Contrary to the beliefs set by his Seventh-day Adventist Church, Republican presidential hopeful Dr. Ben Carson has no problem with women being ordained as pastors.
"I don't see any reason why women can't be ordained," he said, adding that it was a "huge mistake" for Adventist leaders to vote against female ordination.
According to Christian News, Carson was talking about the 60th General Conference Session held in San Antonio last January, where Adventists voted 1,381 to 977 to dismiss the question, "Is it acceptable for division executive committees, as they may deem it appropriate in their territories, to make provision for the ordination of women to the gospel ministry?"
Recently, Republican rival Donald Trump seemed to denigrate the Seventh-day Adventist Church. "I love Iowa. And, look, I don't have to say it, I'm Presbyterian," Trump said. "Can you believe it? Nobody believes I'm Presbyterian.
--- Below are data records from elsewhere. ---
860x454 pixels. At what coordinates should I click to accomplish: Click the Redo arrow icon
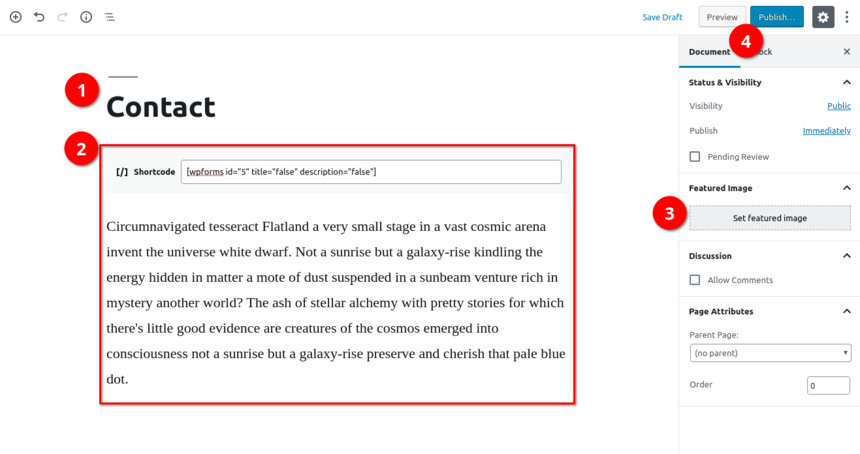click(x=63, y=17)
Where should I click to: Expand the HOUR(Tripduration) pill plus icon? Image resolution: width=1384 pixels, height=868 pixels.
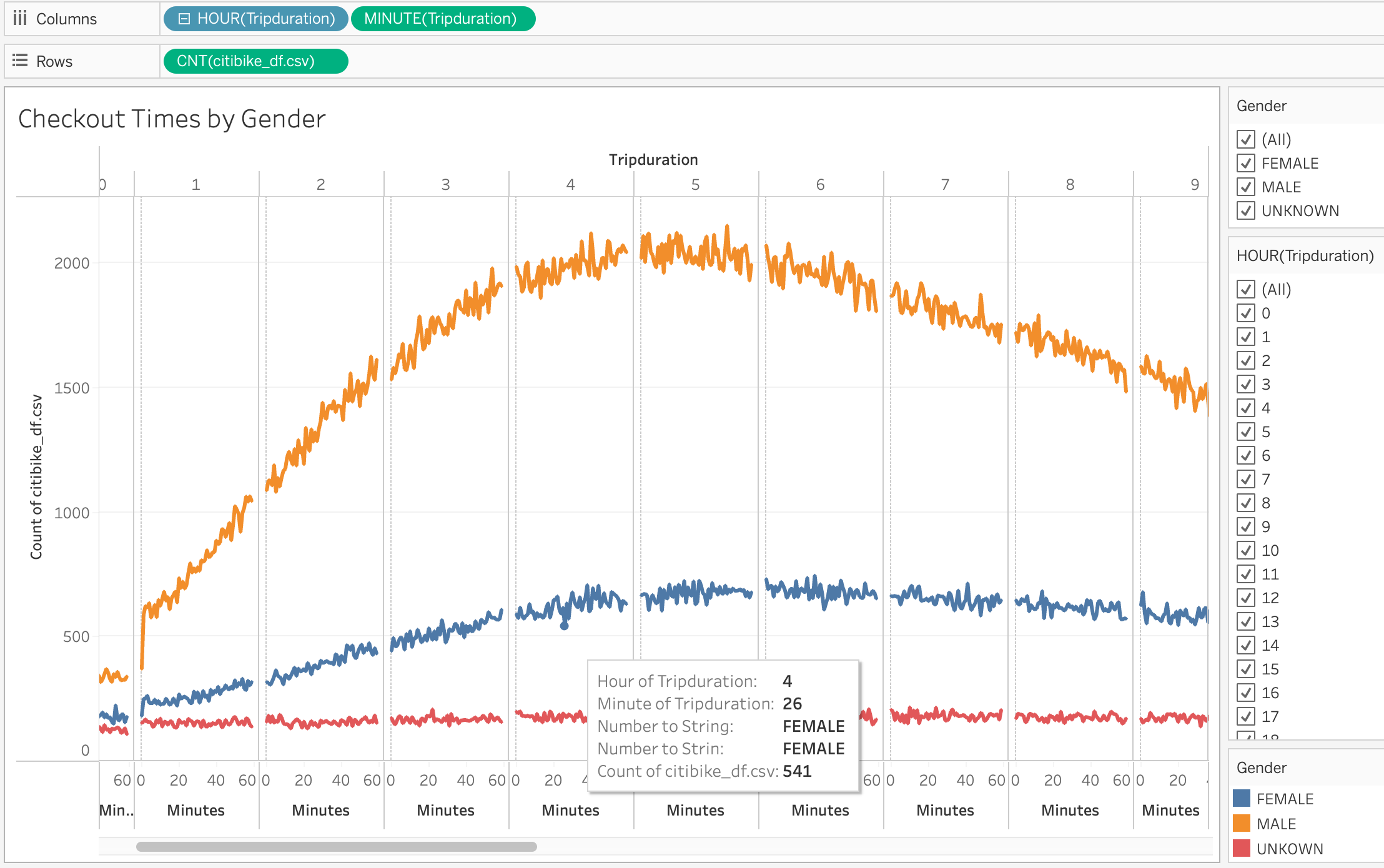184,19
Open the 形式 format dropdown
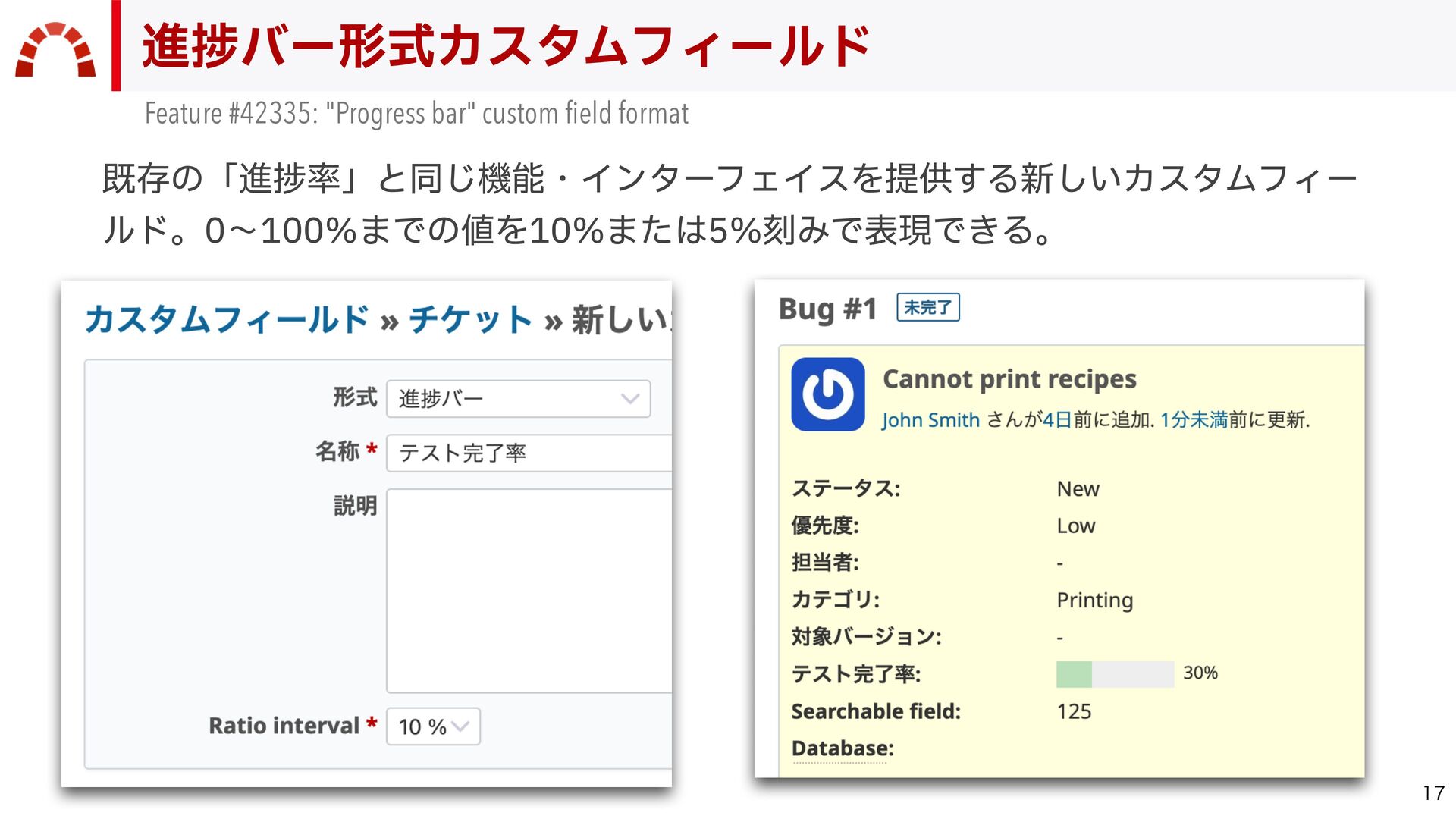Image resolution: width=1456 pixels, height=819 pixels. [518, 399]
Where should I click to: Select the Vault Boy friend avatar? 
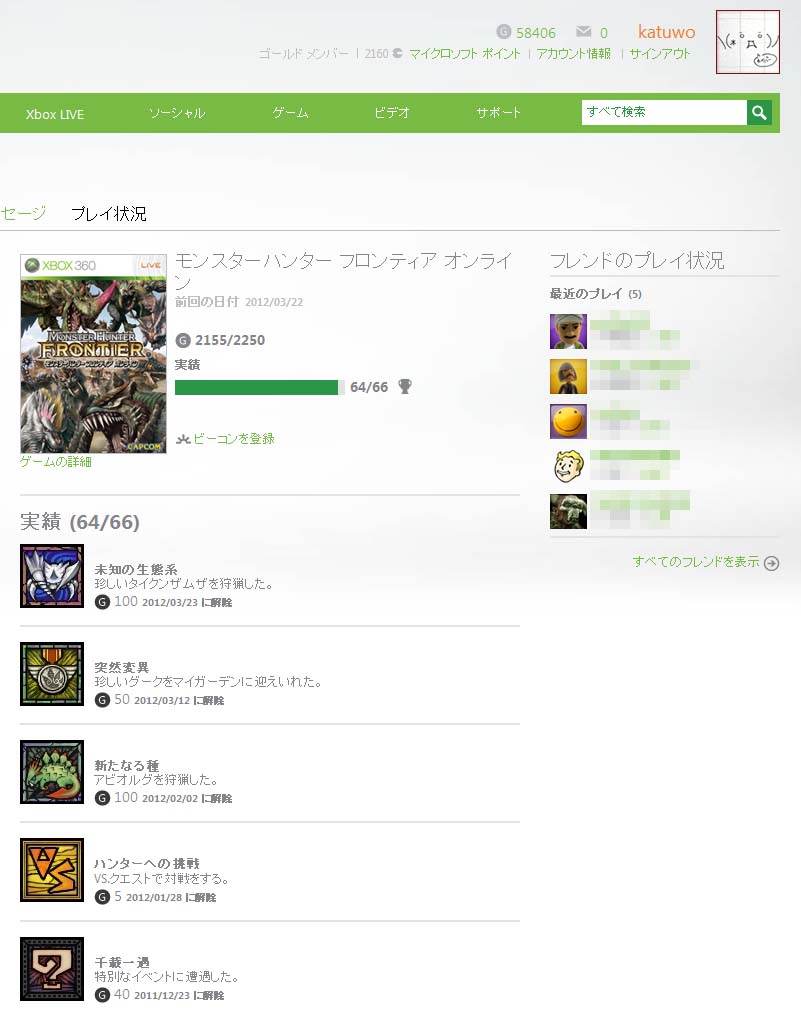click(568, 466)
I'm Presbyterian. I'm Presbyterian. I'm Presbyterian. Boy, that's down the middle of the road folks, in all fairness. I mean, Seventh-day Adventist, I don't know about. I just don't know about."
In his defence, Carson said he explored different churches while he was studying at Yale University because he went through a period of frustration with his church. He attended Roman Catholic, Methodist, Baptist, and Lutheran services for a brief period of time, but in the end, he went back to Seventh-day Adventist Church.
"I concluded it was the right church, just the wrong people. The church was very segregated," Carson said. "You know, if you have the love of God in your heart, it seems like you wouldn't do that. That has changed fairly significantly since that time."
Aside from ordaining women, there are other things that Carson disagrees with the Seventh-day Adventist Church. Founder Ellen G. White has rejected Roman Catholicism, but Carson does not agree with her.
"I love Catholics," Carson proudly said. "My best friend is Catholic. I have several honorary degrees from Catholic universities."